Cross-Cutting Issues In Corporate Governance

INTRODUCTION

In an era of ‘open knowledge’ and increasing risk awareness, investors now take more interest in the personalities of those who constitute the ‘directing mind’ of corporate entities as much as in the reputational values of the entities; before staking their moneys. Essentially, this trend is due to a number of large corporate failures witnessed across the globe in the recent past, most of which have been linked to negligent, unethical and unwholesome practices by the top management and board members of affected organizations.

The stories of the collapse in 1992, of two large UK companies; Maxwell Communications and Polly Peck International and about ten years later, of two American corporate giants; Enron Corporation and WorldCom, clearly highlighted the critical importance of corporate governance, for the growth, sustainability and survival of corporate entities.

As measures for preventing a reoccurrence of those gigantic collapses, the “Financial Aspects of Corporate Governance” report (popularly known as the ‘Cadbury Report’, 1992) was published in the UK while the Sarbanes-Oxley Act (2002) was enacted in the US; introducing fundamental reforms in the management of corporate entities.

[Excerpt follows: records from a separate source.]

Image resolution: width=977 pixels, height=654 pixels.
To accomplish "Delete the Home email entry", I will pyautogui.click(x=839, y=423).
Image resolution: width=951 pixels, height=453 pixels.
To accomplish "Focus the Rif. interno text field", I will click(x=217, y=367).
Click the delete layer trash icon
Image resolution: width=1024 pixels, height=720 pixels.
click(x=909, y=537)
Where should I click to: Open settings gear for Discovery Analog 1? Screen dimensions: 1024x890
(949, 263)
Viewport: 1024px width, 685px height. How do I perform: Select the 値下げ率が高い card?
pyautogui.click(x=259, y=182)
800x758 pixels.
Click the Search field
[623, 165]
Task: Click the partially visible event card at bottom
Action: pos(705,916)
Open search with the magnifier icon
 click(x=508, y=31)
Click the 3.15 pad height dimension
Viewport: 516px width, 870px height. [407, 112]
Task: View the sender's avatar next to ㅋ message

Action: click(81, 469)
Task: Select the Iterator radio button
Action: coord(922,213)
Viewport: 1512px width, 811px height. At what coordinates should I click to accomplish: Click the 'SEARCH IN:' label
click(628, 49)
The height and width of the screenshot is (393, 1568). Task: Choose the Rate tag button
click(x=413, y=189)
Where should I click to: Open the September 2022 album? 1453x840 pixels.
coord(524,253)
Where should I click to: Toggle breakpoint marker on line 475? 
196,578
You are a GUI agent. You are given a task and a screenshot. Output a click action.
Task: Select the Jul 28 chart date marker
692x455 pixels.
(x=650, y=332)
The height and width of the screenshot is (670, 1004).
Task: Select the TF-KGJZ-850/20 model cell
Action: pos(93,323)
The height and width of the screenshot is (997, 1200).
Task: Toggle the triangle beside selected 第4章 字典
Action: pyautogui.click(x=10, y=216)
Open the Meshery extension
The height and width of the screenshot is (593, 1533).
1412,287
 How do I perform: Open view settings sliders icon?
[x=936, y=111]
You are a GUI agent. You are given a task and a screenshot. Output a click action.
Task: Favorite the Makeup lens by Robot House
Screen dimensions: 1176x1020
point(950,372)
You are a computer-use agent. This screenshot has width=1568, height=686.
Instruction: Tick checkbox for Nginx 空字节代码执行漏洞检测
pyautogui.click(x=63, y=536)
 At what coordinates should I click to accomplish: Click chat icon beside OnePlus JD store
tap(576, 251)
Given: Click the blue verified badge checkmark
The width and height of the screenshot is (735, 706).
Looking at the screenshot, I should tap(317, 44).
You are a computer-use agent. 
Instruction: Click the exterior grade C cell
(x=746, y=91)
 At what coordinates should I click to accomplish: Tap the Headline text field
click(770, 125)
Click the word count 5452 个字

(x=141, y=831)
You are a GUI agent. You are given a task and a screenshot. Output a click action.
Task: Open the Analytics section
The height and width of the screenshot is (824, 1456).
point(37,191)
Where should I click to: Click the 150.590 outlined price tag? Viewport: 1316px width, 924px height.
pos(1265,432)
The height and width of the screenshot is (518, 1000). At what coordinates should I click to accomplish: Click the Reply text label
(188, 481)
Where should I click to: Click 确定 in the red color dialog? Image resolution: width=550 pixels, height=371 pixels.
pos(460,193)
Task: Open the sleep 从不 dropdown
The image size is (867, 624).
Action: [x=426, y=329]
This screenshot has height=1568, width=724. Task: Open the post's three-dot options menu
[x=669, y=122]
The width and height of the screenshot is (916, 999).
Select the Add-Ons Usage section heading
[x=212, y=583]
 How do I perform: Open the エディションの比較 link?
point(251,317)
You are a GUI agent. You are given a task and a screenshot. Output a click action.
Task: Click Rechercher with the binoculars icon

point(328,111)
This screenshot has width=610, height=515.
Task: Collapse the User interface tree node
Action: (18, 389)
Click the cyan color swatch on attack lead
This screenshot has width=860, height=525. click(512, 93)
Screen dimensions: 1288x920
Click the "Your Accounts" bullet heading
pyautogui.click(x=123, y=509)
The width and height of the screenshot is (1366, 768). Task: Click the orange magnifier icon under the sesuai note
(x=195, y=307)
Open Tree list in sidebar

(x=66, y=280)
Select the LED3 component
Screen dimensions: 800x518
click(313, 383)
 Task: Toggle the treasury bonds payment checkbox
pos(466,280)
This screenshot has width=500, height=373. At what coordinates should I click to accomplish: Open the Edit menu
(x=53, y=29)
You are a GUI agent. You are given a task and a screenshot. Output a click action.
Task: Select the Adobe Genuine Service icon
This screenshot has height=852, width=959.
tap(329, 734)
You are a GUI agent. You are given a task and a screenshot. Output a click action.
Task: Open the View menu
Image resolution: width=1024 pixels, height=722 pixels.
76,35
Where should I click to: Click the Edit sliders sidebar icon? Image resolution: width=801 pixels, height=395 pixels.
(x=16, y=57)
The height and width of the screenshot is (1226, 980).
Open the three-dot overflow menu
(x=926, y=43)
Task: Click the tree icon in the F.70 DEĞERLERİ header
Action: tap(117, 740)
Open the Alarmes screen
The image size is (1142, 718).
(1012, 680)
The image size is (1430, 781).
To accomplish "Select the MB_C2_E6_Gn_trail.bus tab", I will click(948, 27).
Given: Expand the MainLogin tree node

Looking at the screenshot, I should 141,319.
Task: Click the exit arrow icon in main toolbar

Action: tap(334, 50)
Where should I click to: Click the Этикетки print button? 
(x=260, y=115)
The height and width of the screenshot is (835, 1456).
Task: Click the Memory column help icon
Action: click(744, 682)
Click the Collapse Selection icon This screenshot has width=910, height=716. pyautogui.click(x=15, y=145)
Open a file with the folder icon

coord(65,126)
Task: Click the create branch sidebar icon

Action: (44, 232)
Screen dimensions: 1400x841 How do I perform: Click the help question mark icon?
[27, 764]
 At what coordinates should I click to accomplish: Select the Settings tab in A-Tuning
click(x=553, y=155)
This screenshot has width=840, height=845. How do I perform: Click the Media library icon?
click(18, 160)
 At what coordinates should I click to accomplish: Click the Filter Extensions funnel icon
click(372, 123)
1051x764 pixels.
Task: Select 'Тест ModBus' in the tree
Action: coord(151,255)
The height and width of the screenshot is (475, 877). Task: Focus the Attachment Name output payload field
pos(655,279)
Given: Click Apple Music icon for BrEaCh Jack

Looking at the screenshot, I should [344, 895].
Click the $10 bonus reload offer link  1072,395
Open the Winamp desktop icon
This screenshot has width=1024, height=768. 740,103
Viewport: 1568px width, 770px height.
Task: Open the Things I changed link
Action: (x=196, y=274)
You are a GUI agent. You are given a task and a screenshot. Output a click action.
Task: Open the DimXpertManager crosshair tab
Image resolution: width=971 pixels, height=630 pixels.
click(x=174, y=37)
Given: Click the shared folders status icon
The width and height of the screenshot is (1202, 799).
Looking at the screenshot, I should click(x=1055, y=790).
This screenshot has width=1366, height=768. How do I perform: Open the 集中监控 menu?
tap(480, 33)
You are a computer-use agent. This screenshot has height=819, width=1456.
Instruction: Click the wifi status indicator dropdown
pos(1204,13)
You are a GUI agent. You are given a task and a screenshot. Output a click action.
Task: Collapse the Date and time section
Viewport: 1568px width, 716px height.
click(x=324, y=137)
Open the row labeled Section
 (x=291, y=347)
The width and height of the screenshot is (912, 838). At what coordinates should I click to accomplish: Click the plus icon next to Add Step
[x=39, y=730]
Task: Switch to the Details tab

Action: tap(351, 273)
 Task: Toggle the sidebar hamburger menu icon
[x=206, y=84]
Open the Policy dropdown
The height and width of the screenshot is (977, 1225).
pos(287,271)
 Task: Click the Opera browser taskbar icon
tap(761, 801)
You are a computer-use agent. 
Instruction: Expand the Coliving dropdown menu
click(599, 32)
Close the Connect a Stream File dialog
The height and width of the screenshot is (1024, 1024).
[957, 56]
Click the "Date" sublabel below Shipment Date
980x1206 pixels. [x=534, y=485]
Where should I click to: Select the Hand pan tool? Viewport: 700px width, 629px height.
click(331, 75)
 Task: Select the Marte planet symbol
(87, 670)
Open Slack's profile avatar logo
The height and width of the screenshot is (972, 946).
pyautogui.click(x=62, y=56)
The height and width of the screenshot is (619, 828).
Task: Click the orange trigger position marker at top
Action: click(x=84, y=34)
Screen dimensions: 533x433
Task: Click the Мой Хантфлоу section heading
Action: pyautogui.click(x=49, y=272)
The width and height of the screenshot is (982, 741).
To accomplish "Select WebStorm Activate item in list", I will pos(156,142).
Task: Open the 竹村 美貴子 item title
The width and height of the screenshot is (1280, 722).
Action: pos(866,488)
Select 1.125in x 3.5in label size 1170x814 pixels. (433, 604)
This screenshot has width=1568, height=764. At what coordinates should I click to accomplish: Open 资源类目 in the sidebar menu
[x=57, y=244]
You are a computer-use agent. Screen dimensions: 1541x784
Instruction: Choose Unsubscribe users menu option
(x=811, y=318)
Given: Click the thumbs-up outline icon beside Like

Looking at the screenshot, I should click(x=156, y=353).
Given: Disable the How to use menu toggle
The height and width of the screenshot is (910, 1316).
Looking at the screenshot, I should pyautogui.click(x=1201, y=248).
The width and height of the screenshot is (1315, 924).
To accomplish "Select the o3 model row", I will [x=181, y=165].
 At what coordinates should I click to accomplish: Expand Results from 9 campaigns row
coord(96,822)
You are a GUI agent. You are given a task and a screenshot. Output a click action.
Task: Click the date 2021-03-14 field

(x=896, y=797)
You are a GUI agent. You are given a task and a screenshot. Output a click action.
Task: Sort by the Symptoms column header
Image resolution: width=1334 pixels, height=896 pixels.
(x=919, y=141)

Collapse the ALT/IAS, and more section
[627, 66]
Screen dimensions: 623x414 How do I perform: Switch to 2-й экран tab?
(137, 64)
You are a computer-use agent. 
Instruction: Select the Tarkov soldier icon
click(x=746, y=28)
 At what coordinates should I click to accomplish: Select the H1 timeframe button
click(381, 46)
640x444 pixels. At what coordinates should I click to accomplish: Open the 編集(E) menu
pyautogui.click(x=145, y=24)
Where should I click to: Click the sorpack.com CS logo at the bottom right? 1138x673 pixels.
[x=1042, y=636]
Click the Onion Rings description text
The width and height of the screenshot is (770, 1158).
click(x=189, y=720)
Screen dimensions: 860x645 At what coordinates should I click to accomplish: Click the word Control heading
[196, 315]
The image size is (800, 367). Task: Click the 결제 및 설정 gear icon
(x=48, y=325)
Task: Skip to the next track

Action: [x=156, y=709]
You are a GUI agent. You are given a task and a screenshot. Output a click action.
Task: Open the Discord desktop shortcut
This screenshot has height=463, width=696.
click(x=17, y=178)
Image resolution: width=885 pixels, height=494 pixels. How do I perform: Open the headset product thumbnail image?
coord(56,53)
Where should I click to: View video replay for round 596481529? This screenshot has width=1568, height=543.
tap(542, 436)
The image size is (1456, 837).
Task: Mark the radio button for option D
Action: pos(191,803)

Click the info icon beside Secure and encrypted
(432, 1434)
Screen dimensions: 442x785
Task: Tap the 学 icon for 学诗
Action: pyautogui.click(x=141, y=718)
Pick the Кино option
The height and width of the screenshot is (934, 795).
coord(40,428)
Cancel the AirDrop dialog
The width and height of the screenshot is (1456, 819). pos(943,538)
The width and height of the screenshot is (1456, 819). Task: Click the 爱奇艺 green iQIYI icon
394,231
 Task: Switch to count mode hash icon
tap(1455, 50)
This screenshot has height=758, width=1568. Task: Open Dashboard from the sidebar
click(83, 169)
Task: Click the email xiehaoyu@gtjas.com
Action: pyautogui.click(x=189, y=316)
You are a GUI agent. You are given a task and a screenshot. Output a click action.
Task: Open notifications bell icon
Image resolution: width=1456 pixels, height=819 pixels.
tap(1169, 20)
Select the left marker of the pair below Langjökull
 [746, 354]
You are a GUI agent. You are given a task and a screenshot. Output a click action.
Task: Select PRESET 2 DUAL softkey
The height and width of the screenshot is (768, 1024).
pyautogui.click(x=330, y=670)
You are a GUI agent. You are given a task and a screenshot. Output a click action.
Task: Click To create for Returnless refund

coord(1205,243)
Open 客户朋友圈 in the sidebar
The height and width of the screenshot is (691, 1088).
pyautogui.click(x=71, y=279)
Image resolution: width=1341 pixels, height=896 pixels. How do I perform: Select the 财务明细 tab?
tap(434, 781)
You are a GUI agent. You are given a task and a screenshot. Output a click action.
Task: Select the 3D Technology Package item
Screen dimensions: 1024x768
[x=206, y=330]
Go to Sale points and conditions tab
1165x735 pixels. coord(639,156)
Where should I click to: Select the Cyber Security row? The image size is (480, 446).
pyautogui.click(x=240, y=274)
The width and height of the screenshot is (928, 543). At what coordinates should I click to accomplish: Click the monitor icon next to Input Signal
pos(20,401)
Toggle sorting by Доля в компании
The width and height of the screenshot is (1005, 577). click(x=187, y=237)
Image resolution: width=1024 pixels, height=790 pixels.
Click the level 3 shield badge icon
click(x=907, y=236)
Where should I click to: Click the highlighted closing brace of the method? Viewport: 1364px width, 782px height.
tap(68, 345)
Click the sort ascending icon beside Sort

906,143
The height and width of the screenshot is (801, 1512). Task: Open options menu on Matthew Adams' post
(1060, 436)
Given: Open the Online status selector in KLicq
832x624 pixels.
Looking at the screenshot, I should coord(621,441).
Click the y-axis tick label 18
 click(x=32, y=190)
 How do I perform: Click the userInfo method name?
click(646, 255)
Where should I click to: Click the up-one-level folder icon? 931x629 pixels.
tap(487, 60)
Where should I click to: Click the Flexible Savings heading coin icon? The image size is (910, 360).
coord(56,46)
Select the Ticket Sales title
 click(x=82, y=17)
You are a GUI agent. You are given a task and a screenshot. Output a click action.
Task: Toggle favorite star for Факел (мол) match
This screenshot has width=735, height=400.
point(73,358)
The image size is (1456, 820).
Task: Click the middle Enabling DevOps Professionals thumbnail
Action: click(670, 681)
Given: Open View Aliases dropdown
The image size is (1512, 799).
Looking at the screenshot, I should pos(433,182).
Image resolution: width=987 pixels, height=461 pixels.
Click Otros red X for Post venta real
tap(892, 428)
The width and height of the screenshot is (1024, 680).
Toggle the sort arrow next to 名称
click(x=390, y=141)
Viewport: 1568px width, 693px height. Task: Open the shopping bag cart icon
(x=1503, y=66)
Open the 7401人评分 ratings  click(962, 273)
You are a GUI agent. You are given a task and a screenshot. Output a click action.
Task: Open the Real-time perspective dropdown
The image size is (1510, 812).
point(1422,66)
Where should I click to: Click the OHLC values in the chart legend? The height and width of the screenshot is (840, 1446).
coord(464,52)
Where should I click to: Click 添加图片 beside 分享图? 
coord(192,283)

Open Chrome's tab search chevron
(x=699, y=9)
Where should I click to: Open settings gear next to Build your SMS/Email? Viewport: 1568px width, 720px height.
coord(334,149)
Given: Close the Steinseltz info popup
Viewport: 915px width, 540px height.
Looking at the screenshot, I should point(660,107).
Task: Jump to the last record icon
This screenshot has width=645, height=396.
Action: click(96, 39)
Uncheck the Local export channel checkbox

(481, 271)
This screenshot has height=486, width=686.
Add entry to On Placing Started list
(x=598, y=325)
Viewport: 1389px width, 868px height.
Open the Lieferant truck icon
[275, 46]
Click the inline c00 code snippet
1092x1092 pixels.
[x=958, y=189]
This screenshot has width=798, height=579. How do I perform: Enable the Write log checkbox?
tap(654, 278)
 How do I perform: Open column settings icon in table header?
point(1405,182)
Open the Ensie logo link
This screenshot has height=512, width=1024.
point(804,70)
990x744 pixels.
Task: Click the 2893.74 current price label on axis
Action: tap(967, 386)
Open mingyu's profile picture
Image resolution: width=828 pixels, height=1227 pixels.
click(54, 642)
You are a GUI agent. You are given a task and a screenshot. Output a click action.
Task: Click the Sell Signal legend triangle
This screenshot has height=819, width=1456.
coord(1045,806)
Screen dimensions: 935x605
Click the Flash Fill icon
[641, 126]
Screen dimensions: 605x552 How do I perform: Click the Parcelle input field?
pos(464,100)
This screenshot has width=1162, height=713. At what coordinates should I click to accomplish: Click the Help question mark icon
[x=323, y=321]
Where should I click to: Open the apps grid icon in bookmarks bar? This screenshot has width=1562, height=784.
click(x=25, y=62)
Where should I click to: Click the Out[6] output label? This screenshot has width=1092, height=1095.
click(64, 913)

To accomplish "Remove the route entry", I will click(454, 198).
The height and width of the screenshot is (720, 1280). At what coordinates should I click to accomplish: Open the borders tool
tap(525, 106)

These measures made far-reaching provisions on the ethical composition of the board and the proper accounting systems to be adopted by companies; so as to mitigate corporate governance risks and failures. Arguably, this report and the law initiated the issuance of Corporate Governance Codes (“CGCs”), in many countries of the world to regulate the effective governance of business and corporate entities.

Whilst there is consensus of opinions among stakeholders across the globe on the importance of corporate governance, discrepancies however remain across jurisdictions as to what should be the form, scope and character of an ideal CGC. In this article, we seek to elevate the discussion around some of the trending issues of corporate governance and analyze their importance within the context of finding workable, streamlined and ethical codes for effective regulation of corporate entities.